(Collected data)
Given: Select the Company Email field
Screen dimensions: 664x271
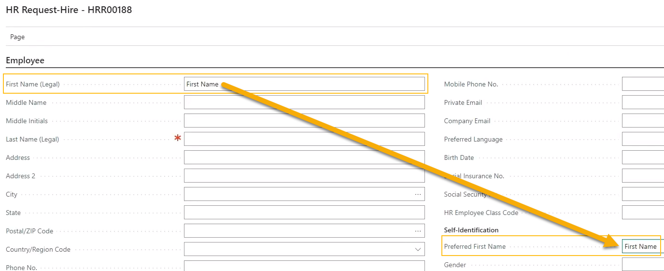Looking at the screenshot, I should tap(643, 121).
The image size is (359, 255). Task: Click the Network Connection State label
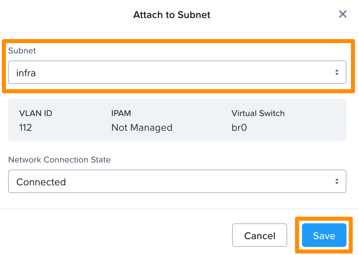tap(59, 160)
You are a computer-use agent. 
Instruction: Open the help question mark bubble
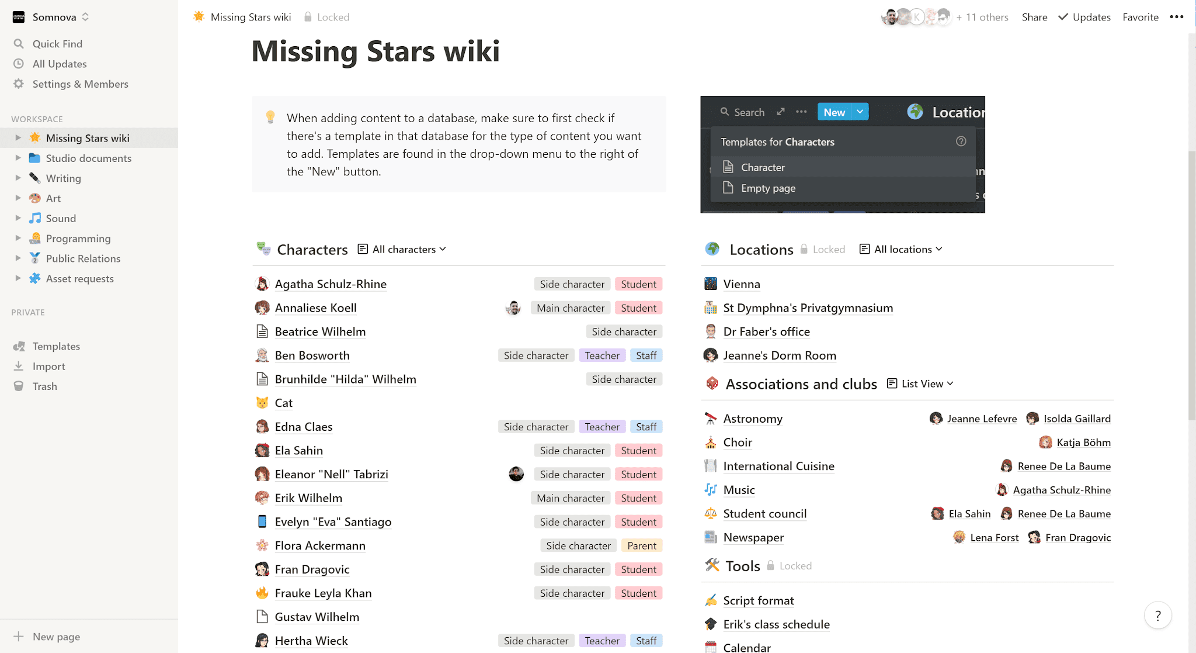coord(1158,615)
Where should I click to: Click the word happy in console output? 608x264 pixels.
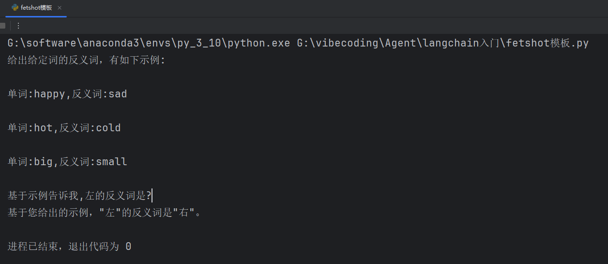pos(49,94)
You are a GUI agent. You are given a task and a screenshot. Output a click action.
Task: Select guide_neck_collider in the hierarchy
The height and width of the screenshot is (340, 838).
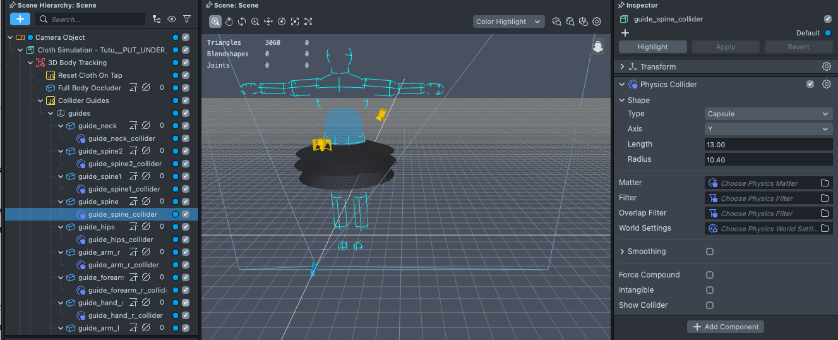point(121,138)
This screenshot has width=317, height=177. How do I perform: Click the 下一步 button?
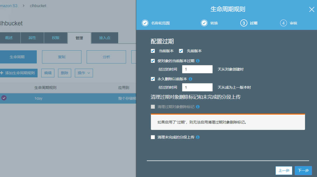pyautogui.click(x=303, y=170)
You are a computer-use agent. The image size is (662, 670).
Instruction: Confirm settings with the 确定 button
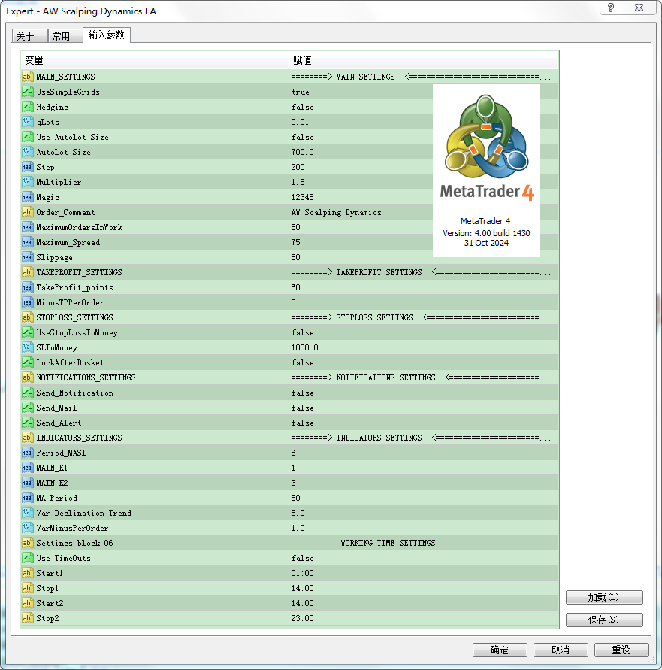tap(500, 650)
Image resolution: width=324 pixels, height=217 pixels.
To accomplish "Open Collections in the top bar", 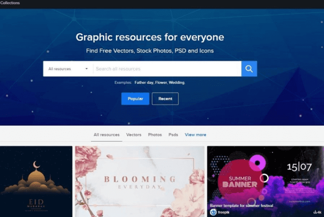I will 10,3.
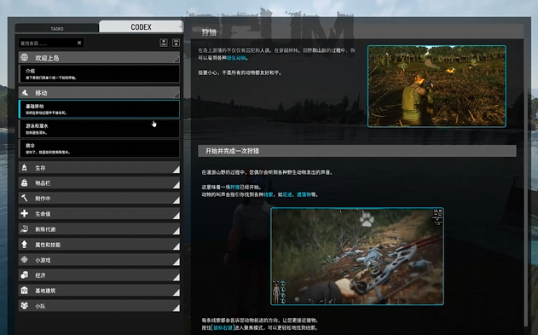The image size is (538, 335).
Task: Expand the 属性和技能 section triangle
Action: pos(176,246)
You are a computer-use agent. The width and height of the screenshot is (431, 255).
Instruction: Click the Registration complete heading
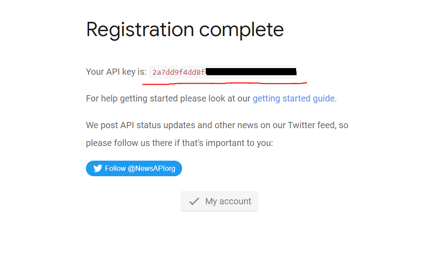(185, 30)
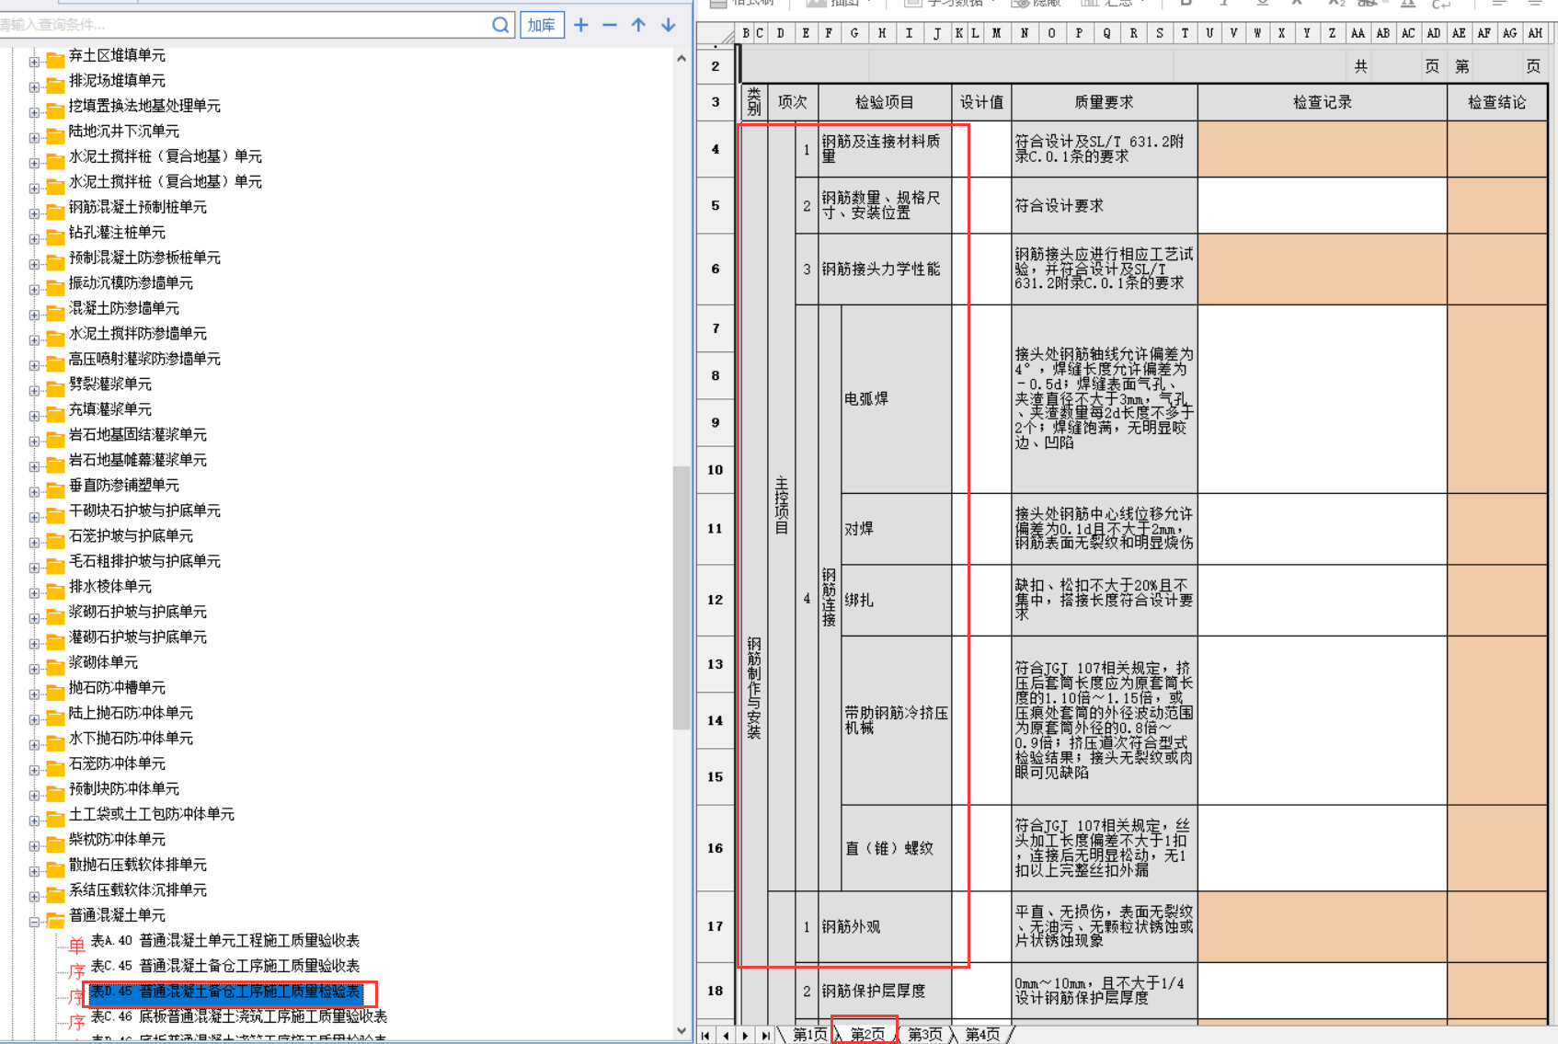The width and height of the screenshot is (1558, 1044).
Task: Click the move down arrow icon
Action: pyautogui.click(x=669, y=25)
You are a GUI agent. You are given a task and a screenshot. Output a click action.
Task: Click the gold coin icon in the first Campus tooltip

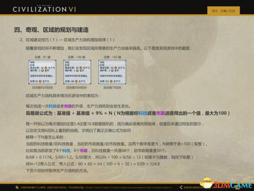[42, 71]
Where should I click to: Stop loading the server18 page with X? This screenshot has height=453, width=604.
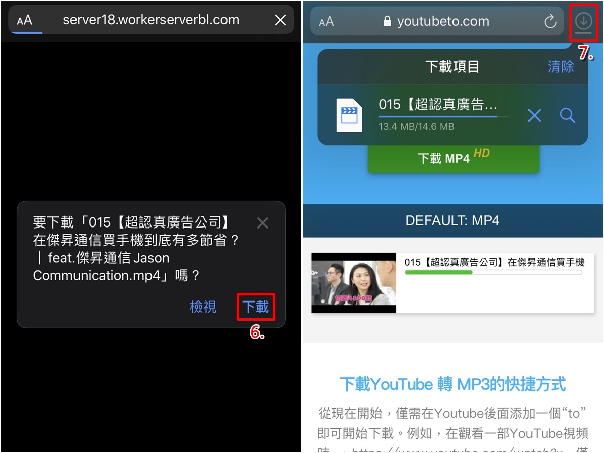pyautogui.click(x=280, y=20)
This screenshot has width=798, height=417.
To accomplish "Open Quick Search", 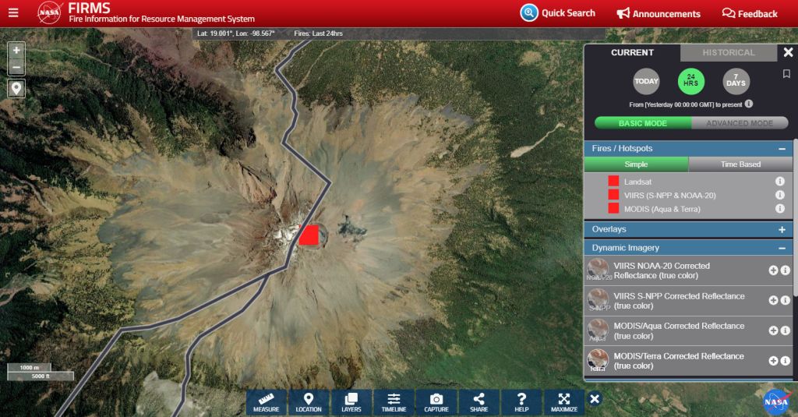I will 558,13.

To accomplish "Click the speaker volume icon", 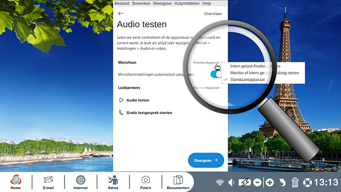I will (231, 182).
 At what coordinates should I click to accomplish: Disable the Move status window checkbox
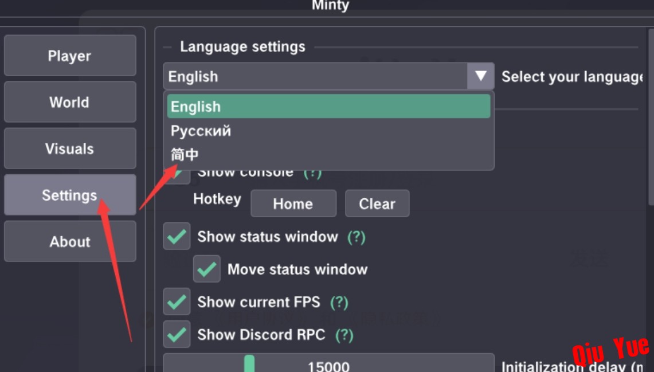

_Required action_:
Copy every line above that holds the word "computer".

_Answer for the task_:
You are a computer-use agent. 
You are a computer-use agent. The image size is (662, 670).
You are a computer-use agent. The width and height of the screenshot is (431, 255).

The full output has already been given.